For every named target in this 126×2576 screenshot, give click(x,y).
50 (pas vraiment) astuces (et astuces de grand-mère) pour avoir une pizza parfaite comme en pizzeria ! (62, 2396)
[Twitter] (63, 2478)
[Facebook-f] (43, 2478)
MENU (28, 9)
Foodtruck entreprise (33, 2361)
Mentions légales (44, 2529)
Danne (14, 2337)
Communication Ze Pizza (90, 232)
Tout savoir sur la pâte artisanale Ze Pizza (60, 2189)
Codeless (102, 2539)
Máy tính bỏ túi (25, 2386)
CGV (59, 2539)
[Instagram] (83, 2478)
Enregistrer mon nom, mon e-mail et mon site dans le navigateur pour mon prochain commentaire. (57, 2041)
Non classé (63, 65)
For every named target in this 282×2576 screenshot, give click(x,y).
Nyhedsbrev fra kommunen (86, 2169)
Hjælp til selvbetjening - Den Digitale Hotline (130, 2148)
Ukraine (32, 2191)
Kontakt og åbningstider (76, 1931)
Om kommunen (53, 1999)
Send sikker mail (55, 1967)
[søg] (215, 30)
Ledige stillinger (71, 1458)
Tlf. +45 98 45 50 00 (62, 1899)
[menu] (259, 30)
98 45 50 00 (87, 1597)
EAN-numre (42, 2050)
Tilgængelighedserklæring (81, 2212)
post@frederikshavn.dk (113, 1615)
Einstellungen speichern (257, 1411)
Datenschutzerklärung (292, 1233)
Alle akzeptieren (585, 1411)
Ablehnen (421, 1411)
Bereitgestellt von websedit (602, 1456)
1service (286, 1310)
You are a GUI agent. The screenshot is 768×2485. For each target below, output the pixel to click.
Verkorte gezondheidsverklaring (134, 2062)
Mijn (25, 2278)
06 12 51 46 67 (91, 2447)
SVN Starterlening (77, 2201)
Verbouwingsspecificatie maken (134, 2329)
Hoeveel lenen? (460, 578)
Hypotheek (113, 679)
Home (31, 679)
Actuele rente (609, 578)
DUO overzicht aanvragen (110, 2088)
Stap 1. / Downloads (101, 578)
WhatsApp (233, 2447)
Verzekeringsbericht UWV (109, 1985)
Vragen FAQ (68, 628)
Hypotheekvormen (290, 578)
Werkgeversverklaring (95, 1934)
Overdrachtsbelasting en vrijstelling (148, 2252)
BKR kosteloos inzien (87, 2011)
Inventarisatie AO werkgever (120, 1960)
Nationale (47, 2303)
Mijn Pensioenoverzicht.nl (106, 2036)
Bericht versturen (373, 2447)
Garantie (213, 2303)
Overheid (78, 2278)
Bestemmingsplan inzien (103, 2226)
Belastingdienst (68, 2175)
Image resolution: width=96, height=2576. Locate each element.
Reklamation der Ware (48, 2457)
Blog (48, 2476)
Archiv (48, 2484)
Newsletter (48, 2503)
####################
* What the task asks: Exactly as written, copy the lines from the one containing "Hypotheekvormen (290, 578)" to the end of the entries, both ends included.

* Response for this exercise:
Hypotheekvormen (290, 578)
Werkgeversverklaring (95, 1934)
Overdrachtsbelasting en vrijstelling (148, 2252)
BKR kosteloos inzien (87, 2011)
Inventarisatie AO werkgever (120, 1960)
Nationale (47, 2303)
Mijn Pensioenoverzicht.nl (106, 2036)
Bericht versturen (373, 2447)
Garantie (213, 2303)
Overheid (78, 2278)
Bestemmingsplan inzien (103, 2226)
Belastingdienst (68, 2175)
Image resolution: width=96, height=2576. Locate each element.
Reklamation der Ware (48, 2457)
Blog (48, 2476)
Archiv (48, 2484)
Newsletter (48, 2503)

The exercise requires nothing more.